Describing the run-up to this statement in the first chapters of Romans, Wright says, “Clearly nomos means ‘Torah’ throughout” (p. 185). But, as we have seen, this is not true. There are places prior to this where nomos clearly does not mean Torah. The law speaks to those who are under the law (Rom. 3:19), and the nomos speaks in the form of a grim litany from Psalms and Isaiah. In that list Paul doesn’t quote Moses once, which should be relevant, depending on where Wright sets the boundaries of Torah. I generally use the word Torah to describe the law of Moses. But however elastic the Torah might be, it certainly does not stretch to include the “law unto themselves” (Rom. 2:14) that Gentiles could glean from the stars and from their hearts. I believe that Wright has clearly overstated his exegetical point here.

At the same time, he clearly wants to get past the current wrangles, a point he has made more than once.

“In other words, let’s go beyond the new perspective/old perspective divide: both are necessary parts of what Paul is actually saying” (p. 186).
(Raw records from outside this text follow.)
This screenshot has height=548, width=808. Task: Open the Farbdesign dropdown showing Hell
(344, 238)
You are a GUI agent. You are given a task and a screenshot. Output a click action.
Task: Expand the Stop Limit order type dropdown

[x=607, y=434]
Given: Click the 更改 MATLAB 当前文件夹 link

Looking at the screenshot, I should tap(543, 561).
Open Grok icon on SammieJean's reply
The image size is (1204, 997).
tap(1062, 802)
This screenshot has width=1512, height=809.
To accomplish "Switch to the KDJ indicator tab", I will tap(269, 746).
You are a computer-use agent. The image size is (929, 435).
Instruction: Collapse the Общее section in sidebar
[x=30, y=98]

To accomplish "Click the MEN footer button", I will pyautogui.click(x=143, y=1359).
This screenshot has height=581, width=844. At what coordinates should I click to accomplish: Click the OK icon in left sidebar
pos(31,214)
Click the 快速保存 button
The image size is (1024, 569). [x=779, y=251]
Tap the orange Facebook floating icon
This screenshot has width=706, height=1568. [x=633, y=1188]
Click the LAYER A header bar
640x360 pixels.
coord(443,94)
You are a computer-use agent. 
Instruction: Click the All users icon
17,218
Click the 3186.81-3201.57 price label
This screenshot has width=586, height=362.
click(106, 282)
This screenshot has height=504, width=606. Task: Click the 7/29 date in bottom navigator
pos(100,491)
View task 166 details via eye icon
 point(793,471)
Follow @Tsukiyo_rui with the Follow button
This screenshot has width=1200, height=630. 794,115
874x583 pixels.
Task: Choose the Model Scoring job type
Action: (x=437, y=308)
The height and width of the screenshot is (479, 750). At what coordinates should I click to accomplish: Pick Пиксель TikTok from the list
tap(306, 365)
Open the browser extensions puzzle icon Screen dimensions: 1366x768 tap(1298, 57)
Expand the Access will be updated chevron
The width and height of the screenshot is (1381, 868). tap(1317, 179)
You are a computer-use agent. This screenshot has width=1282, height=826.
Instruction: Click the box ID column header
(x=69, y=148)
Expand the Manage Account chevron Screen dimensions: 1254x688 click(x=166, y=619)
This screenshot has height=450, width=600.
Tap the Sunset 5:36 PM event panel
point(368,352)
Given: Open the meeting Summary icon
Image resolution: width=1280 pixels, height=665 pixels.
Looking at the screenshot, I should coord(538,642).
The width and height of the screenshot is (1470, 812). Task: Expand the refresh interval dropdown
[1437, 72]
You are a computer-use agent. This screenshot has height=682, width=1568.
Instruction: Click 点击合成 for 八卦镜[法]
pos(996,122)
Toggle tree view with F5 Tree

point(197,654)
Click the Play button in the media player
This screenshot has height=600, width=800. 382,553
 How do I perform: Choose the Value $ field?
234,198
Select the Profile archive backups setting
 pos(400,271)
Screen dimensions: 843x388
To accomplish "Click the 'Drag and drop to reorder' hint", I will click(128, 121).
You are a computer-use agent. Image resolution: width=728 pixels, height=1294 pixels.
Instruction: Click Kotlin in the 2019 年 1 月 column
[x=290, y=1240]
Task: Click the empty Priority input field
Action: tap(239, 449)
The problem is that Wright considers the old perspective (that is a necessary part of what Paul is teaching) to be an old perspective that has to abandon the idea of imputed righteousness. But that guts the old perspective, while trying to keep the name. I am not exactly sure what Wright could mean by “old perspective” here, given what he goes on to say.

“The idea that what sinners need is for someone else’s ‘righteousness’ to be credited to their account simply muddles up the categories” (p. 187).

“‘Imputed righteousness’ is a Reformation answer to a mediaeval question, in the mediaeval terms which were themselves part of the problem” (p. 187).

Speaking of muddle, here is where more muddle comes in. Logidzomai and the dikai-word group are not medieval terms; they are Pauline. Concepts that are medieval are expressed by words like merit and account. Putting the merit of Christ’s obedience in my account is the kind of extra-biblical extension that Wright is objecting to, and I share that objection. But for God to impute the disobedience of Adam to his descendants is Paul, straight out of the can. For God to consider all of us righteous because one was righteous (Rom. 5: 17-18) is Paul right off the grill and still hot.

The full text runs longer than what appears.